# PROBLEM STATEMENT:
Please rewrite the stretch from the line containing "Task: Select the 建设用地 legend group heading" through the end of the records, substituting "Account ID" for "Customer ID" and keeping everything else the same. Leave the pictures out of your answer.
::: DATASET
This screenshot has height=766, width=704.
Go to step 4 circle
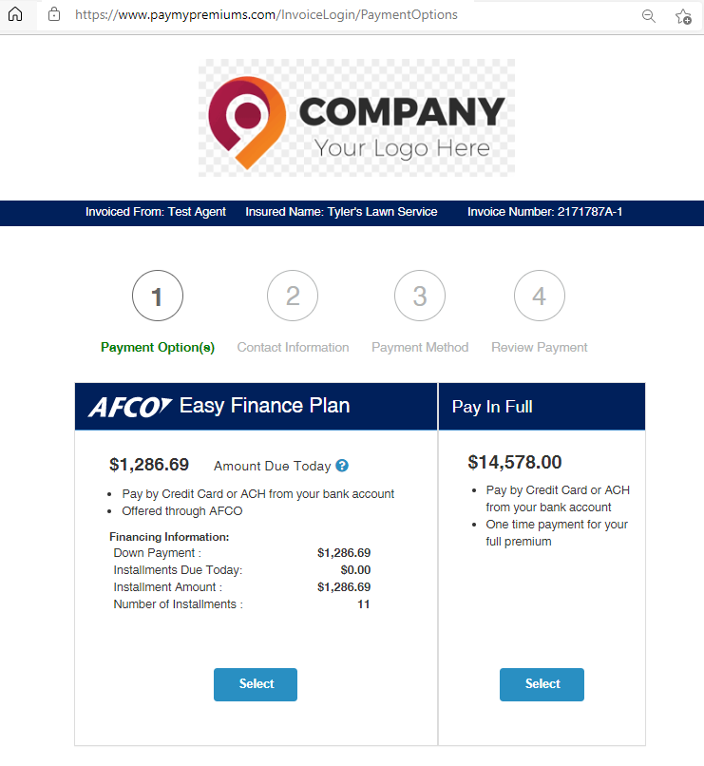[540, 297]
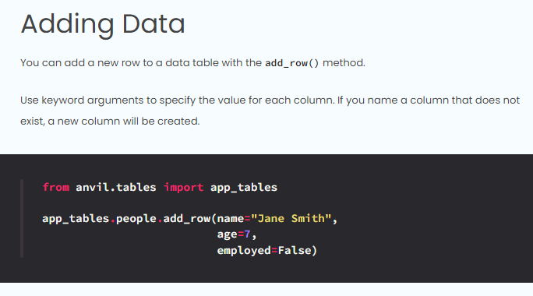Screen dimensions: 533x296
Task: Click "app_tables" at start of second code line
Action: pyautogui.click(x=76, y=219)
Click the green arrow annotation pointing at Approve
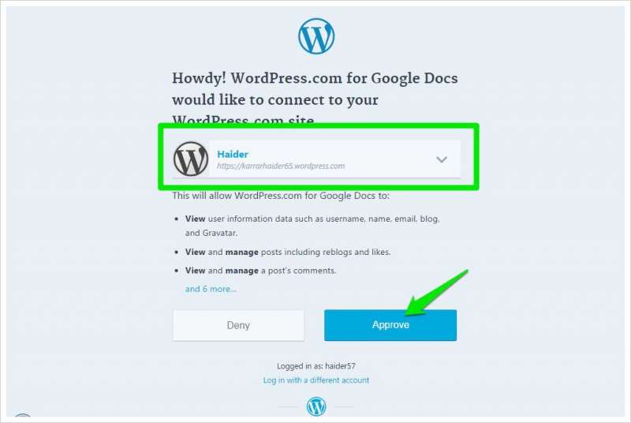 point(436,293)
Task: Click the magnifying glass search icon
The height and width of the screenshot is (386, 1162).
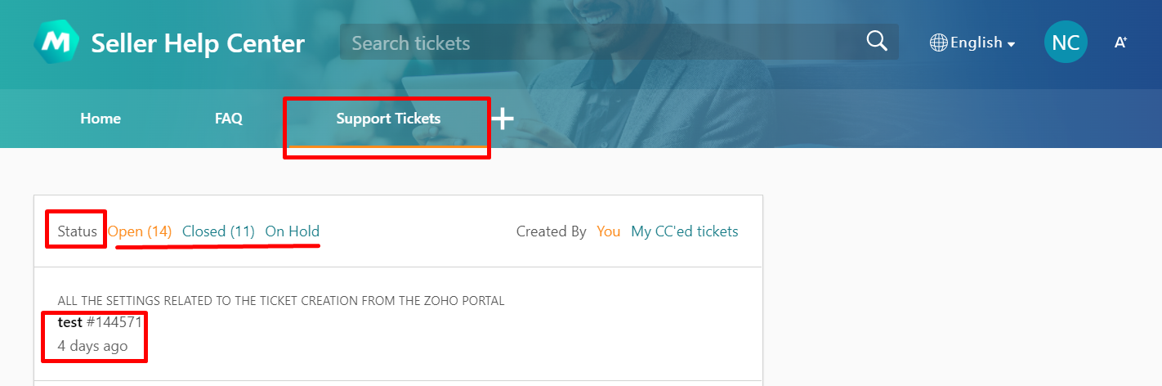Action: (877, 42)
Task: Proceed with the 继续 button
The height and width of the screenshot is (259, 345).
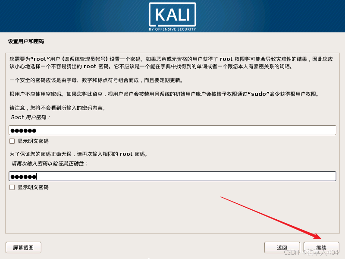Action: (321, 247)
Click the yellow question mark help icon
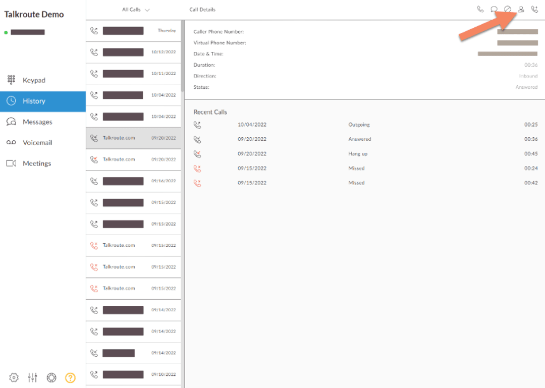The height and width of the screenshot is (388, 545). click(x=70, y=377)
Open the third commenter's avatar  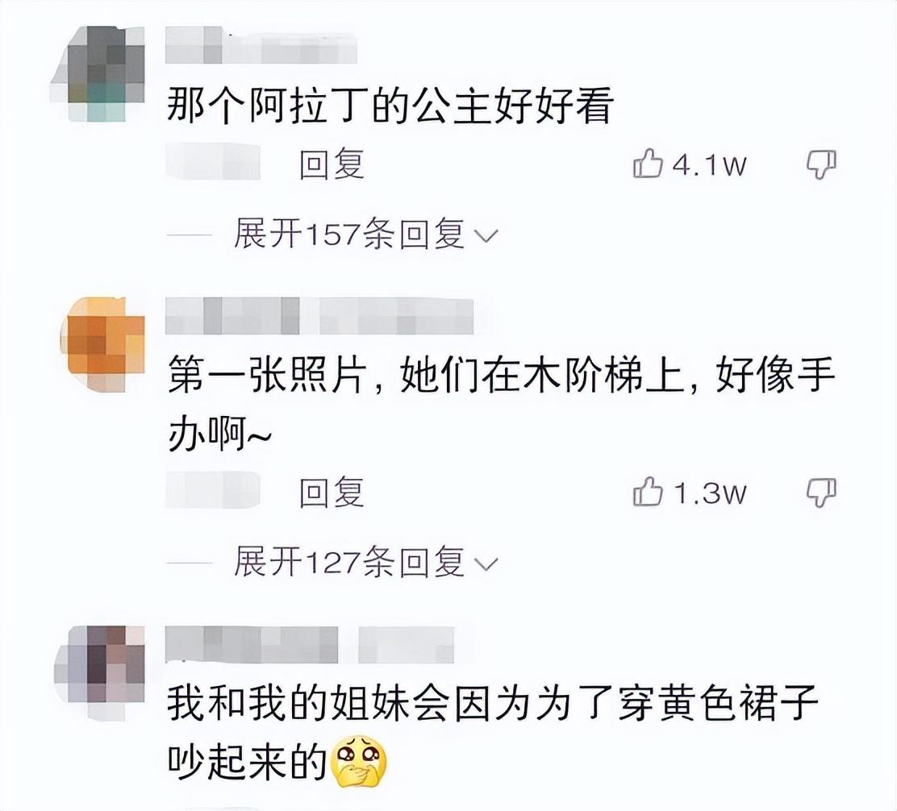point(99,672)
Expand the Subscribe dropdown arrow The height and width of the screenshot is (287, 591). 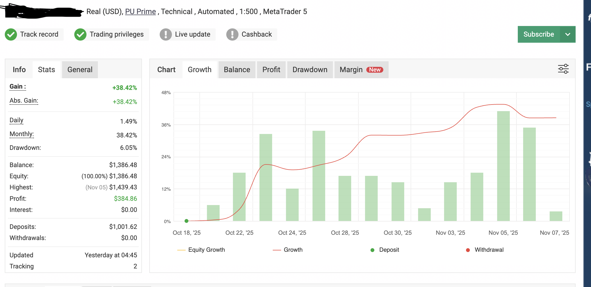[x=568, y=34]
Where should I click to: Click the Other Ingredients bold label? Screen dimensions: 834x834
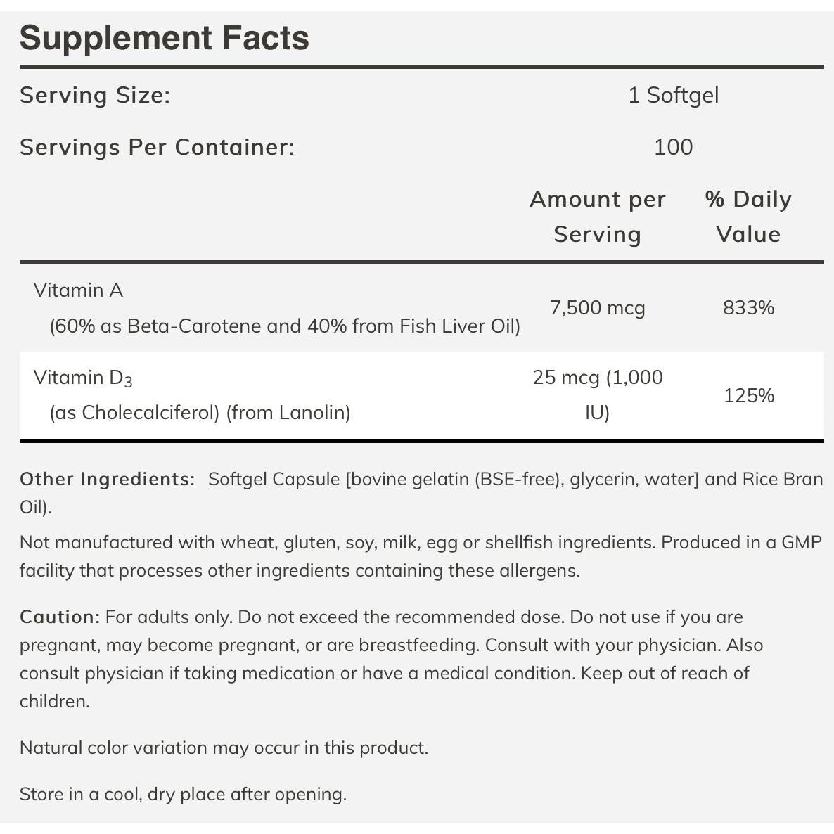point(107,479)
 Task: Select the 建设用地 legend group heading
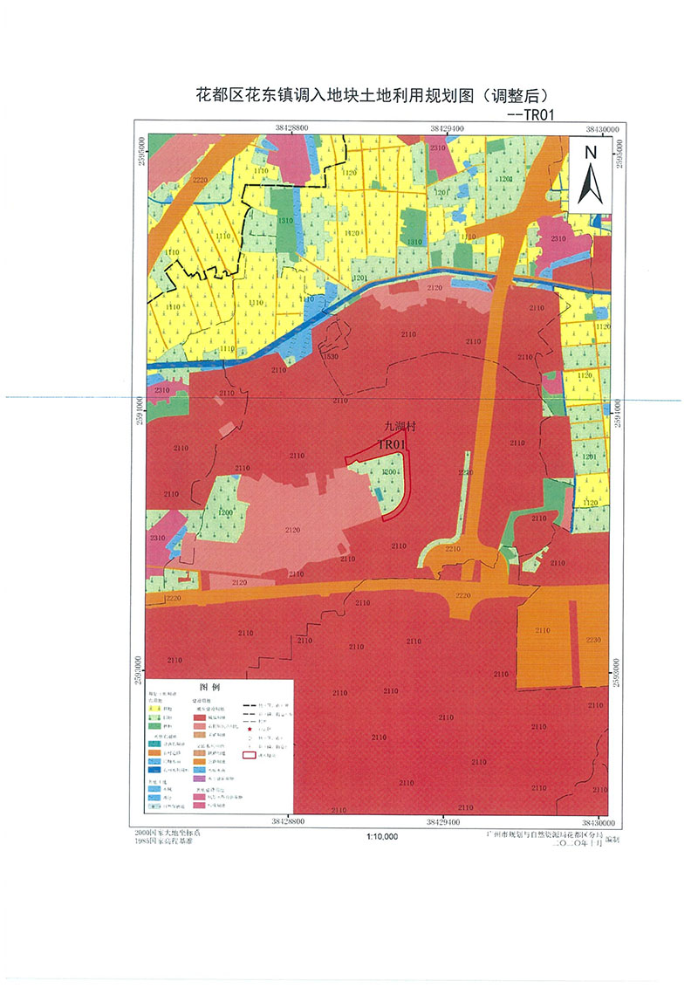click(203, 700)
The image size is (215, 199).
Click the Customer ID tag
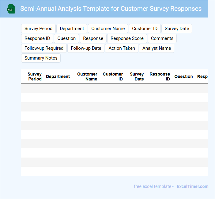pos(145,29)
::::::
# TASK RESPONSE:
 Task: Select the 建设用地 legend group heading
click(203, 700)
The image size is (215, 199).
Click the Account ID tag
pos(145,29)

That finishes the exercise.